Gerard Pique nie jest zadowolony z pracy Mateu Lahoza w środowym El Clasico.
– Arbiter posługuje się dziwnym kryterium. Musimy jednak grać i przystosować się do niego. Generalnie jak na niego, miał dobre spotkanie. Ramosowi należała się kartka i wykluczenie, ale co możemy zrobić. Wiedząc, jaki jest Lahoz, możemy być zadowoleni – powiedział Gerard Pique na temat pracy sędziego w środowym El Clasico.

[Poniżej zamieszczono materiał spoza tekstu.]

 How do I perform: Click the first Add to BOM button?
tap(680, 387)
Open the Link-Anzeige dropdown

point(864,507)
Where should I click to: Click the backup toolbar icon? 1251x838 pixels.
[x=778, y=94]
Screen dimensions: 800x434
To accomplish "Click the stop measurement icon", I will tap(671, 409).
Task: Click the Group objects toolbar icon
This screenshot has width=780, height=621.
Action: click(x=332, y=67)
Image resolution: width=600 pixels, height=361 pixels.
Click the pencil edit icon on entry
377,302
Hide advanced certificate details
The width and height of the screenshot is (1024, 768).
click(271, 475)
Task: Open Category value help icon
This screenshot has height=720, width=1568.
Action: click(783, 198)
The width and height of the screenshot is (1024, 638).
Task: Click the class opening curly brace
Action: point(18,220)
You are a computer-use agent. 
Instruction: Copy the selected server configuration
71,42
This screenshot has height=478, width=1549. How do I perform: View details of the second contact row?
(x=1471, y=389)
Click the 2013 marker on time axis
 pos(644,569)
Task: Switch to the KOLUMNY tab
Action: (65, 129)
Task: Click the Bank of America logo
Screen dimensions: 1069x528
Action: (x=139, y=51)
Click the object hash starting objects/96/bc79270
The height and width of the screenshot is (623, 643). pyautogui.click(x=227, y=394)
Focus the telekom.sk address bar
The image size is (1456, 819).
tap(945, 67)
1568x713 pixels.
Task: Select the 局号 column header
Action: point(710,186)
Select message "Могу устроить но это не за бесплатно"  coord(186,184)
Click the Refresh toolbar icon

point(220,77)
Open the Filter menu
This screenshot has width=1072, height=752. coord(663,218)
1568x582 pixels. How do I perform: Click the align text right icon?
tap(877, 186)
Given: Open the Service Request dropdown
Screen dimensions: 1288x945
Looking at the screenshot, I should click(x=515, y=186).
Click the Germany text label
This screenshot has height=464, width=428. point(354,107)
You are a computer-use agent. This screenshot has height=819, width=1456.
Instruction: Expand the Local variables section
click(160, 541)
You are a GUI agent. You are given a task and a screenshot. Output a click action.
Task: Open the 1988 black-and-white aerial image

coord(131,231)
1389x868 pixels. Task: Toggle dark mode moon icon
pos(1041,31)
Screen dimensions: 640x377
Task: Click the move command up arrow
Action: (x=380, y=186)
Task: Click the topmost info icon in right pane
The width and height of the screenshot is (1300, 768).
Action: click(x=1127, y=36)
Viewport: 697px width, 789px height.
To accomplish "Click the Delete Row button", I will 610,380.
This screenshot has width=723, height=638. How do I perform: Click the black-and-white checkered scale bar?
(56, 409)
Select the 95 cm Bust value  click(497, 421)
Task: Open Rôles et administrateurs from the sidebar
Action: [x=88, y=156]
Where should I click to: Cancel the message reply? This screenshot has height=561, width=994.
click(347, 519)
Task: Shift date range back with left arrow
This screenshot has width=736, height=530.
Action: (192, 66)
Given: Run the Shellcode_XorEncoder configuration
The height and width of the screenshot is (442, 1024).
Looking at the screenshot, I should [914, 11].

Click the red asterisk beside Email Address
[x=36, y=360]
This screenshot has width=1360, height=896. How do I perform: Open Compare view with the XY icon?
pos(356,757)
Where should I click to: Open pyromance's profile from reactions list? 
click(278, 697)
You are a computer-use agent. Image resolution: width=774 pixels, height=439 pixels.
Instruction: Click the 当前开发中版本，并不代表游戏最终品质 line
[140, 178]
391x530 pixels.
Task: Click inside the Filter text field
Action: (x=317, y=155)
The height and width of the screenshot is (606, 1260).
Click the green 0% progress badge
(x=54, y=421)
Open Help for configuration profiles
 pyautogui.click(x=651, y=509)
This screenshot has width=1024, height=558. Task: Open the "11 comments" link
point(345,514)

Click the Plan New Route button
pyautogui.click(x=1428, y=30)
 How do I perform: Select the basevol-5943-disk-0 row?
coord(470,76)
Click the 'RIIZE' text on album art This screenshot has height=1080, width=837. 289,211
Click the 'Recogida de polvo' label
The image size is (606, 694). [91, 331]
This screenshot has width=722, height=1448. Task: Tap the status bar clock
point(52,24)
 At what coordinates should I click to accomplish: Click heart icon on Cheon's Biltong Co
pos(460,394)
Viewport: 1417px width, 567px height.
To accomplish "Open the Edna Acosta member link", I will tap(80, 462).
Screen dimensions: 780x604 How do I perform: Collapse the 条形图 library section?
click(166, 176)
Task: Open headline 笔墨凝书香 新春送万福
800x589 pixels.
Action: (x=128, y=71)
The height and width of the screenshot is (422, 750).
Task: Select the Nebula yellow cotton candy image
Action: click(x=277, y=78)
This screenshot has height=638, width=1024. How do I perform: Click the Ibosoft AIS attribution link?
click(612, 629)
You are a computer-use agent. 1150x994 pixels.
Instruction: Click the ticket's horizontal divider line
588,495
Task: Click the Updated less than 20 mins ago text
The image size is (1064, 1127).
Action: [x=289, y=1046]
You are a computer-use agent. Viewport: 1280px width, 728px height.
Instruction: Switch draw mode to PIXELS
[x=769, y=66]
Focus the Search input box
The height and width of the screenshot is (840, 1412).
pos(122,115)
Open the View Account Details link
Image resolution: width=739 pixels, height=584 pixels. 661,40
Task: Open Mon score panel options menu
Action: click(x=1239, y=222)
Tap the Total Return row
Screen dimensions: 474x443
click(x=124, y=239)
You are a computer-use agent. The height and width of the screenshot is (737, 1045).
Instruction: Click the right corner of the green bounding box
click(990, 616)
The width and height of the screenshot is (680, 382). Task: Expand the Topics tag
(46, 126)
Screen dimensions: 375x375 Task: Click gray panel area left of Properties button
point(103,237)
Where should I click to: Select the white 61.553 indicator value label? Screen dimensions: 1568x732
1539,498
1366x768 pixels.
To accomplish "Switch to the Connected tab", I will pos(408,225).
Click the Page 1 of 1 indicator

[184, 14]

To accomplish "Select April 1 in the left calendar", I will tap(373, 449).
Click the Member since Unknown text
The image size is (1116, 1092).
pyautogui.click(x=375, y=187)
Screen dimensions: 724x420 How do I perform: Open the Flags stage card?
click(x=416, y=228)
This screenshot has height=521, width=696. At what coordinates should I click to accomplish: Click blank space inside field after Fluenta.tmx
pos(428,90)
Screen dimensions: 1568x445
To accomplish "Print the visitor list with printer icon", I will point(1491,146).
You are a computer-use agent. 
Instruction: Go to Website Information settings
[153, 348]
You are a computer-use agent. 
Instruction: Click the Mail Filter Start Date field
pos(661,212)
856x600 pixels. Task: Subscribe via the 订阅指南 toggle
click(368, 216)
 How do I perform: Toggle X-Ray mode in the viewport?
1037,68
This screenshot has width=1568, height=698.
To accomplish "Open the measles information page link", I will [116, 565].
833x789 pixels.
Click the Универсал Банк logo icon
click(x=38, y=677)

– Bardzo trudno zdominować Real przez 90 minut. Wyszliśmy na boisko trochę senni i musieliśmy potem odwrócić losy tego meczu. Rywale bardziej nas zdominowali na początku, ale to trochę fałszywe wrażenie, ponieważ Marc prawie nie musiał interweniować i nie stworzyli sobie zbyt wielu okazji. Powiedz mi, kiedy ter Stegen został zmuszony do interwencji? W pierwszej połowie oddali strzał zza pola karnego i został dobrze obroniony. Potem nie mieli już żadnej szansy. To jedyne niebezpieczeństwo. To dlatego mówię, że kontrola Realu była nieprawdziwa. Generalnie musimy być zadowoleni – dodał stoper Barcelony już na temat samego meczu.